** Provided data follows **

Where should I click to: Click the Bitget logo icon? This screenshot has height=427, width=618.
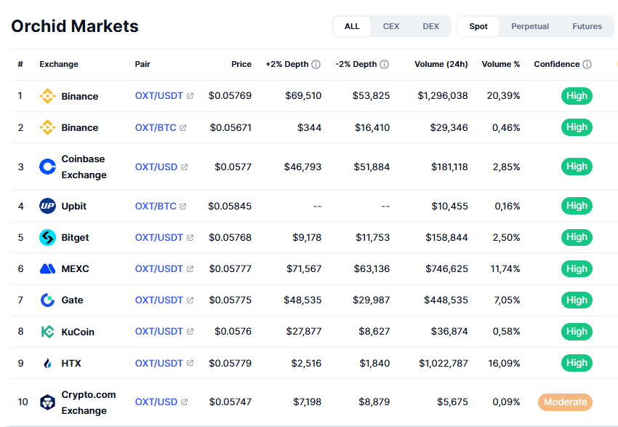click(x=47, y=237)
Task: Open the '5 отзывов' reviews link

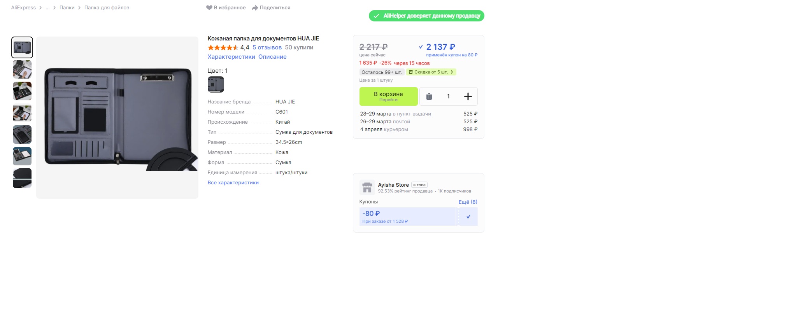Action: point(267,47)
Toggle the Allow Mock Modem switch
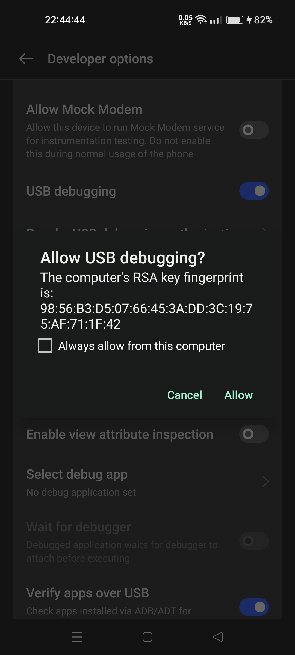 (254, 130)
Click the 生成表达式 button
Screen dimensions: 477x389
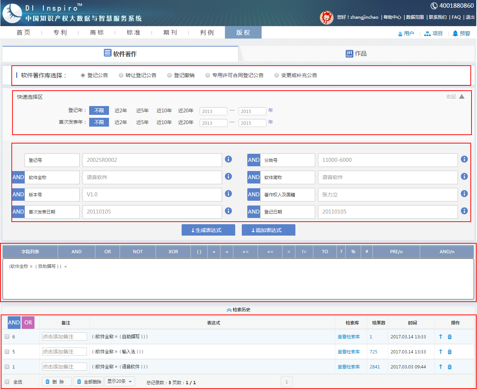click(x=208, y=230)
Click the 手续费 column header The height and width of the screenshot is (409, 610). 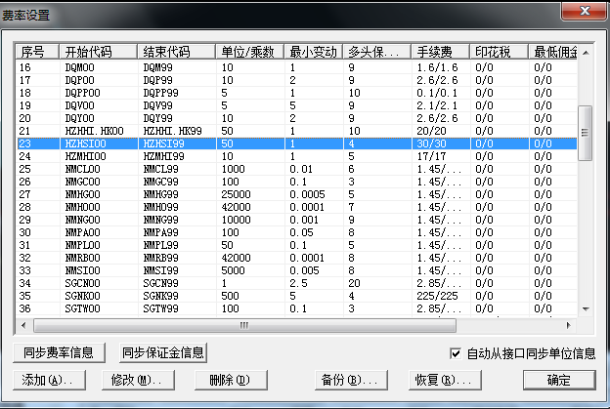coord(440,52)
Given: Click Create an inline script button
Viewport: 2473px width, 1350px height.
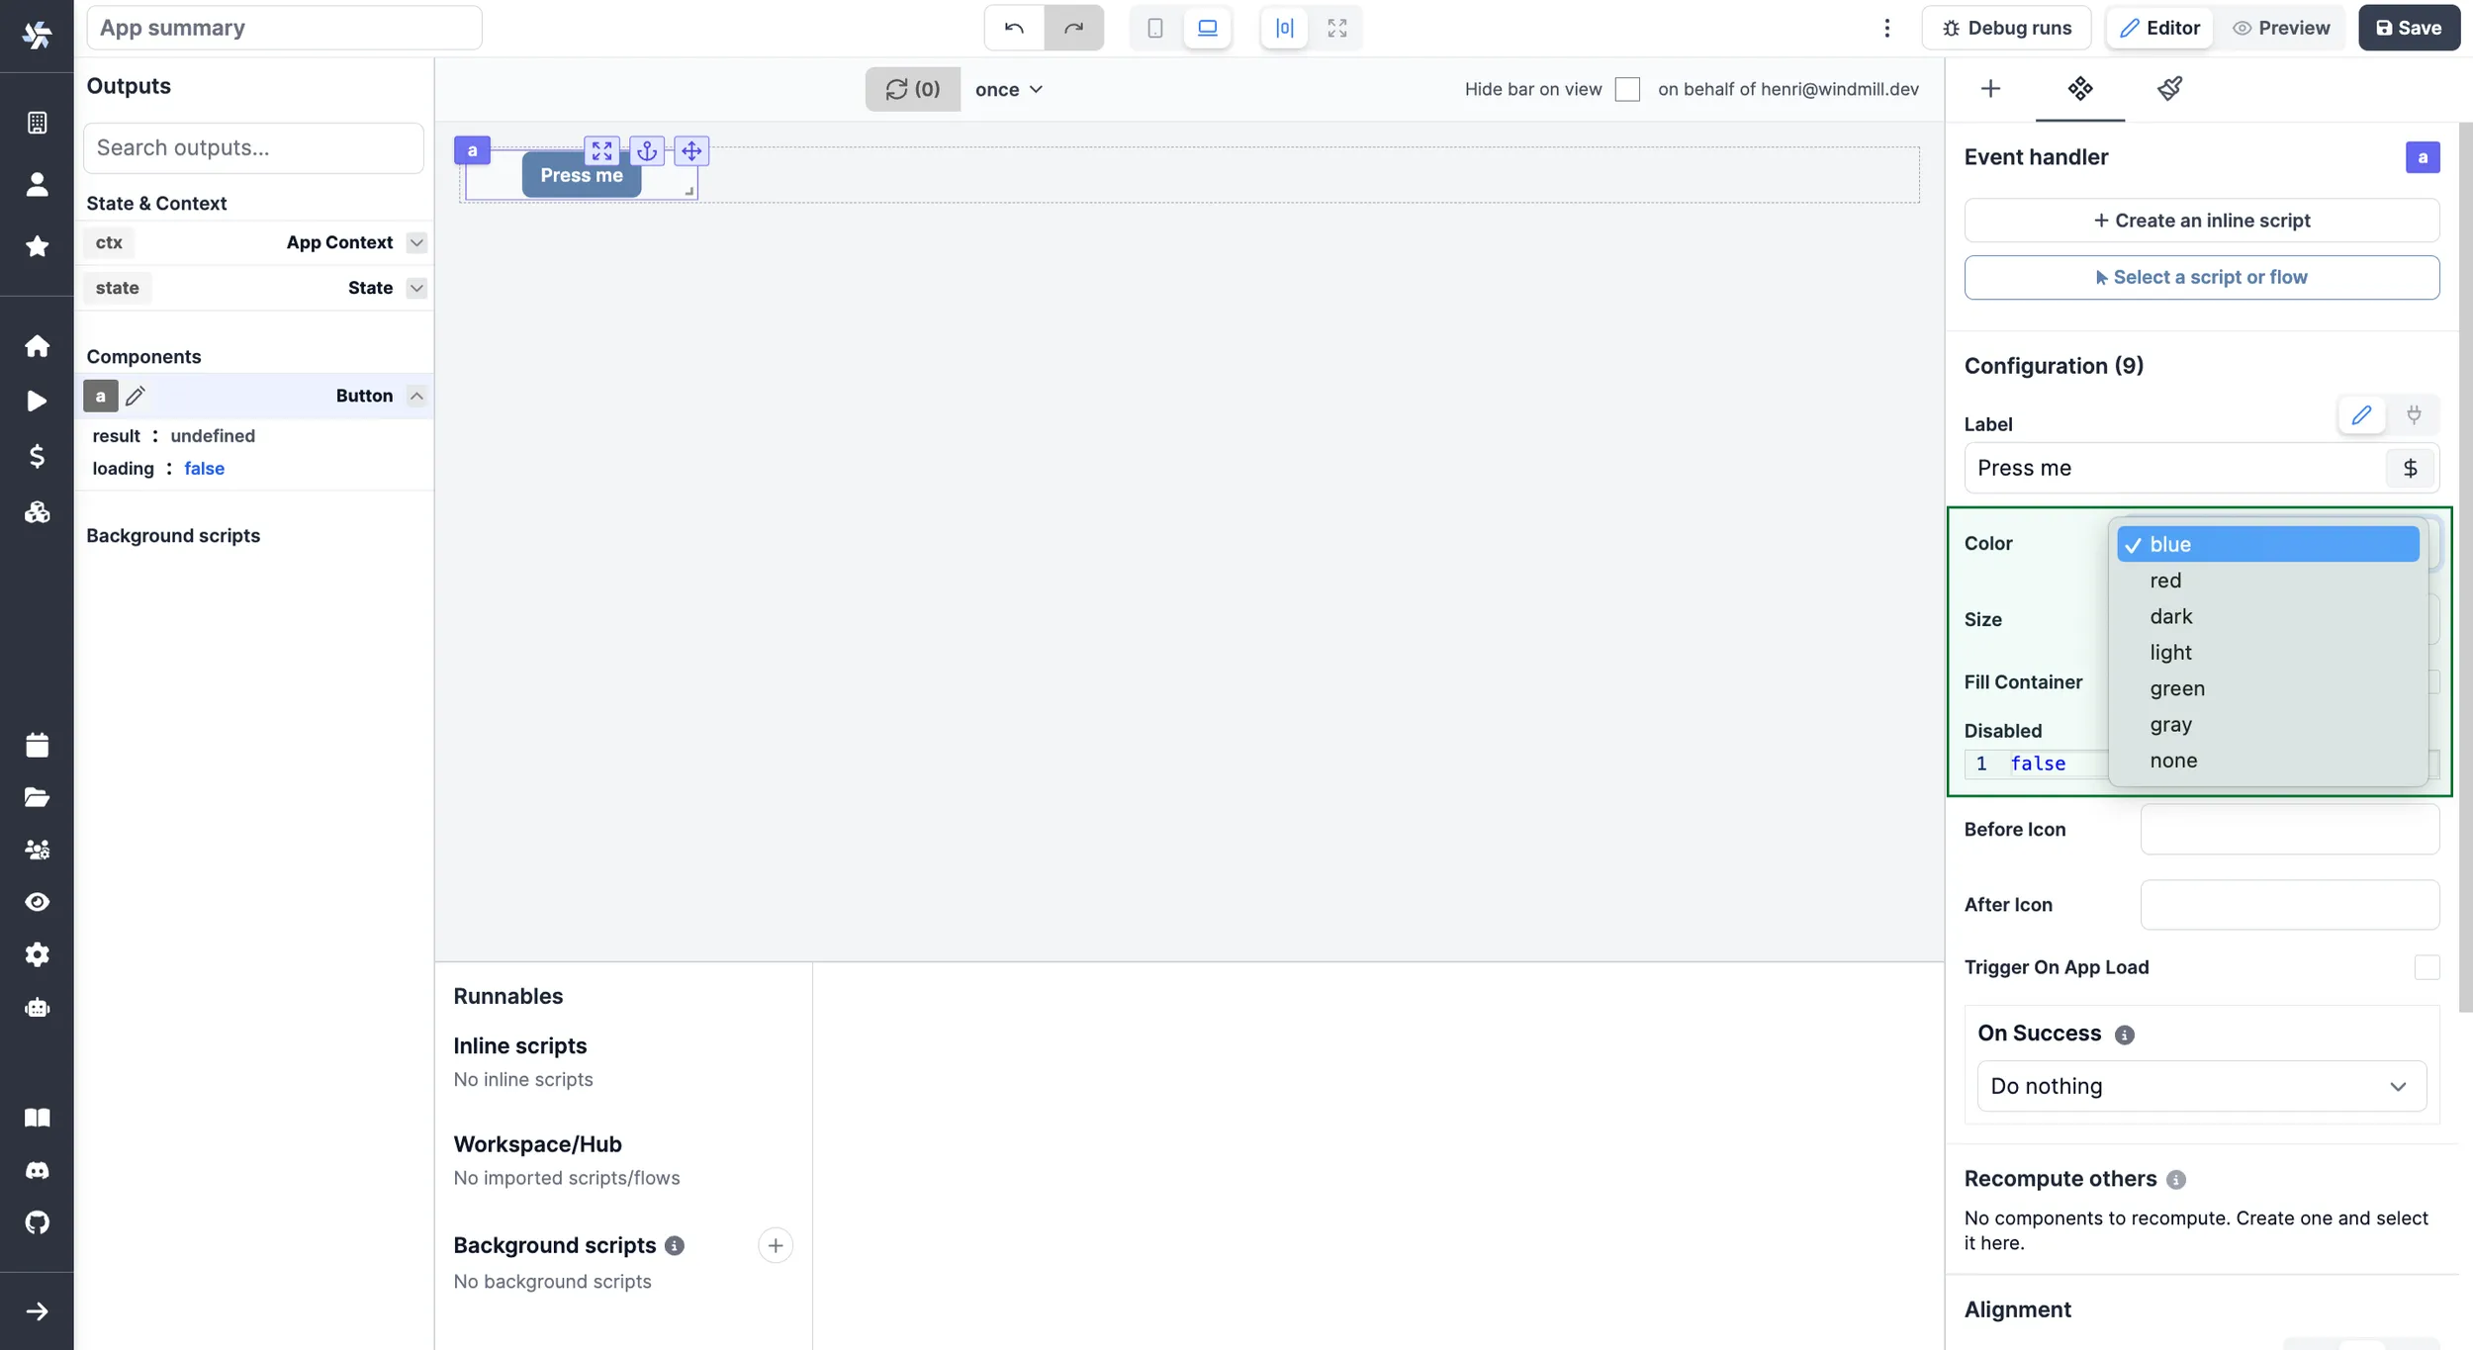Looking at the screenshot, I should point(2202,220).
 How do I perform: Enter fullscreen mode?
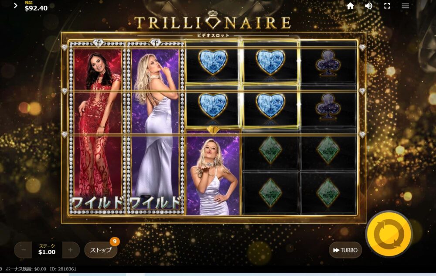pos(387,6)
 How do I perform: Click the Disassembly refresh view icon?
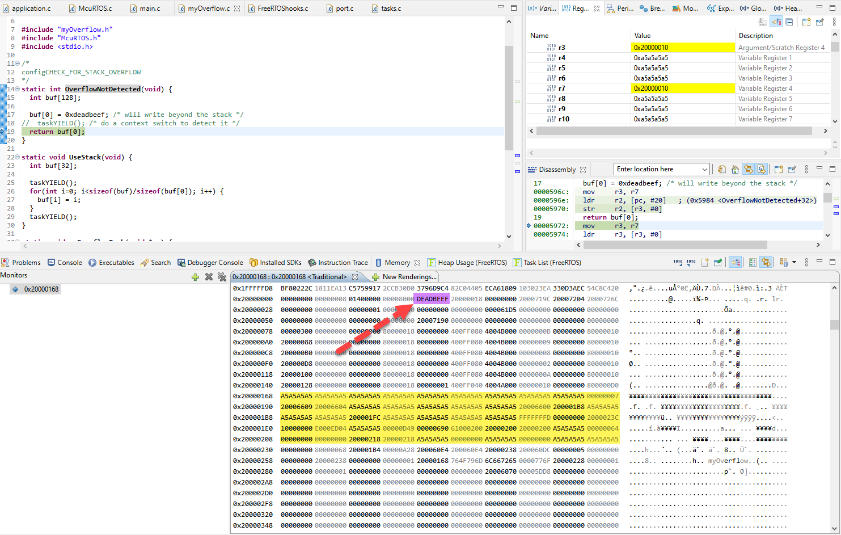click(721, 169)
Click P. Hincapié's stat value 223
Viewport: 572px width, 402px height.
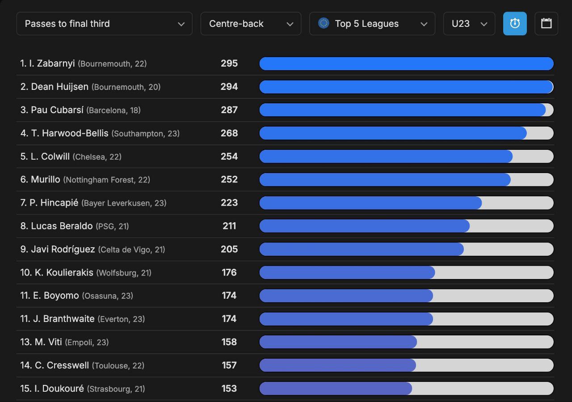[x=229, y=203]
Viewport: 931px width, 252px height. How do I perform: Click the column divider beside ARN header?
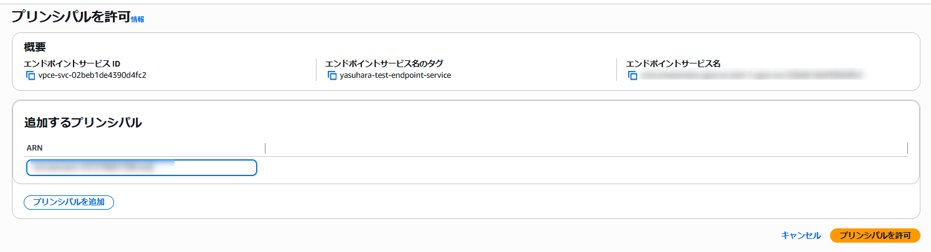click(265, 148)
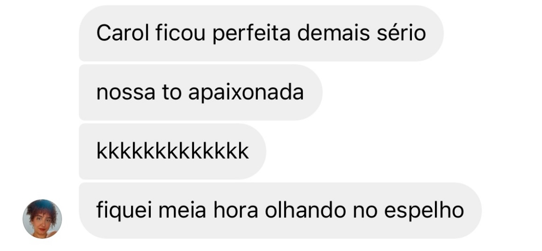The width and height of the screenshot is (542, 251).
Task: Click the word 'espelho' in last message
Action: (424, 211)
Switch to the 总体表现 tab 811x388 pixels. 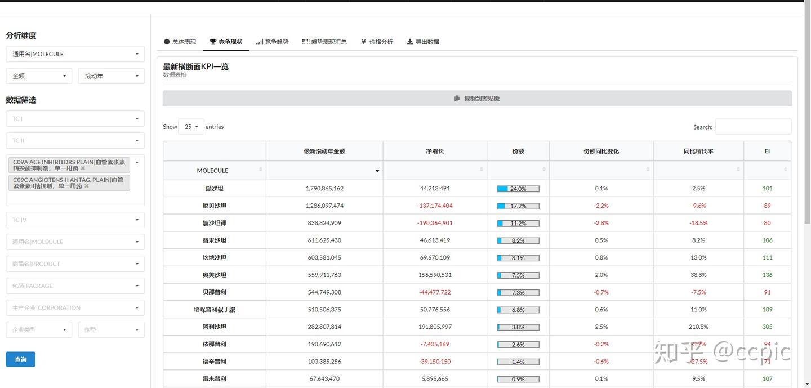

** End of Provided data **

Your reply should consist only of the lines running from the line with "Click P. Hincapié's stat value 223" to the end of the entries, both included, copied exactly and without any pictures.

■ **Output below**:
Click P. Hincapié's stat value 223
Viewport: 572px width, 402px height.
[x=229, y=203]
Viewport: 931px width, 252px height. How do I perform: Click the column divider beside ARN header?
click(265, 148)
The width and height of the screenshot is (542, 251).
Task: Click the word 'espelho' in last message
Action: (424, 211)
Switch to the 总体表现 tab 811x388 pixels. 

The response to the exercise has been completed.